Hello everyone, and thank you to the admin for accepting my application to join.


My name is David, I'm 50 and I'm a former automotive design engineer. Although I'm pretending to be a writer right now (unpublished teen fiction at 75000 words long) it's not making me any money. One lives in hope.


My computing history starts with our family getting a Camputers Lynx 48. Although I liked that computer, the crappy TV sets that my dad got for us to us it on kept failing, meaning I didn't get much time with it. That company soon went bang, and that prompted my parents to go for something better: our first Amstrad CPC464. Apart from typing in magazine programs, I created a few programs in BASIC that were useful to me. When I was 18, I took on organising an event for my cycle club, and wrote a program that could rank rider by their previous performances, sort them into a starting order and print out address labels, so that they could be posted their start sheets. One sort took all day in BASIC, so I learned some machine code and swapped in some new m/c routines. The sorts ended up taking about ten minutes.

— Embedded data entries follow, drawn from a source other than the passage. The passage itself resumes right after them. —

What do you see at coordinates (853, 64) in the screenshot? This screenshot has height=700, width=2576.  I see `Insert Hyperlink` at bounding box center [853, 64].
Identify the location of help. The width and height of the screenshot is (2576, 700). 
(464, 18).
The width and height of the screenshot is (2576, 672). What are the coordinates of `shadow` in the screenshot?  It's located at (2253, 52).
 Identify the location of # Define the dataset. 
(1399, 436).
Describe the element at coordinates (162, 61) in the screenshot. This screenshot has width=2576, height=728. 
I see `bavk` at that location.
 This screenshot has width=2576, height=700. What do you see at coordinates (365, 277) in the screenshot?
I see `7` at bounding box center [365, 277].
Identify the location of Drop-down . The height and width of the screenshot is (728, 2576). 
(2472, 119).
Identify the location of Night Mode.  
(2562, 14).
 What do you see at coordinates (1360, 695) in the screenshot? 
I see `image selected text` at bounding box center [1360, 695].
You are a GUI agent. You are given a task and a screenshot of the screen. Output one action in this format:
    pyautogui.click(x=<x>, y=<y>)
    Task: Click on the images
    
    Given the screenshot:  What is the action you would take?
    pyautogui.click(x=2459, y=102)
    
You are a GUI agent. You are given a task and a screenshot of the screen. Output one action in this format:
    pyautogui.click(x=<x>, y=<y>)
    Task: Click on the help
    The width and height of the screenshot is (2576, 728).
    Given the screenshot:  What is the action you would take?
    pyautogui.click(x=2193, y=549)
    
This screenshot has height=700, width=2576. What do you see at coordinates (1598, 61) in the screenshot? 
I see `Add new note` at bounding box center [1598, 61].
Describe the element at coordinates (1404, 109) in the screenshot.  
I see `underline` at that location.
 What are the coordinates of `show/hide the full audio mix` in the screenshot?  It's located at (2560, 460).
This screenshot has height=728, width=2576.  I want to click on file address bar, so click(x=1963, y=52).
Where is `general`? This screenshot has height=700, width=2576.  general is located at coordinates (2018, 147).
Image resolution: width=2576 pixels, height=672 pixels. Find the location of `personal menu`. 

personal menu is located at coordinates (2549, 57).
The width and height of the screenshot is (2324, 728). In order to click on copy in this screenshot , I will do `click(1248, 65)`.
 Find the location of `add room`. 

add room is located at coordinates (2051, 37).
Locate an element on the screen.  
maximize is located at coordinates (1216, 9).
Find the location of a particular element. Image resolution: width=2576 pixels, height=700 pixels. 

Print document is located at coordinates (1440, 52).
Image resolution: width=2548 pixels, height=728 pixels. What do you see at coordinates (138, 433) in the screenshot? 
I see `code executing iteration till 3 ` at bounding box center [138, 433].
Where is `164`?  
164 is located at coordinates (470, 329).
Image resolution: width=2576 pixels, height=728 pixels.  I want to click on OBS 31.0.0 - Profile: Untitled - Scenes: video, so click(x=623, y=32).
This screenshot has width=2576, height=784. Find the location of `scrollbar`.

When I went to college, I took the CPC with me, to write my notes and reports on TASWORD, for them to be printed out on an Epson HR5 dot matrix printer. Part of my final project involved the specification and construction of a PC for CAD work. We were given student copies of WordStar for the PC by college, and it became easy to write reports on that and print them out onto the quality printers on campus. After that, I had no need for the CPC, so it went back to my dad.


Dad kidded himself that he was learning about computers when he was only playing games. Still it kept his interest alive when the monitor went bang. Rather than abandoning the CPC, he bough another one second hand, to replace the monitor. . Eventually my dad's interest in the CPC did wain, due to the greater word processor capability of the PCW and later PCs which he acquired. The CPCs went up in the loft, along with the Epson, and the floppy disc drive that I had bought. Thinking that I'd never use my CPC firmware manual again, I sold it off, along with all the technical books I had on the Z80.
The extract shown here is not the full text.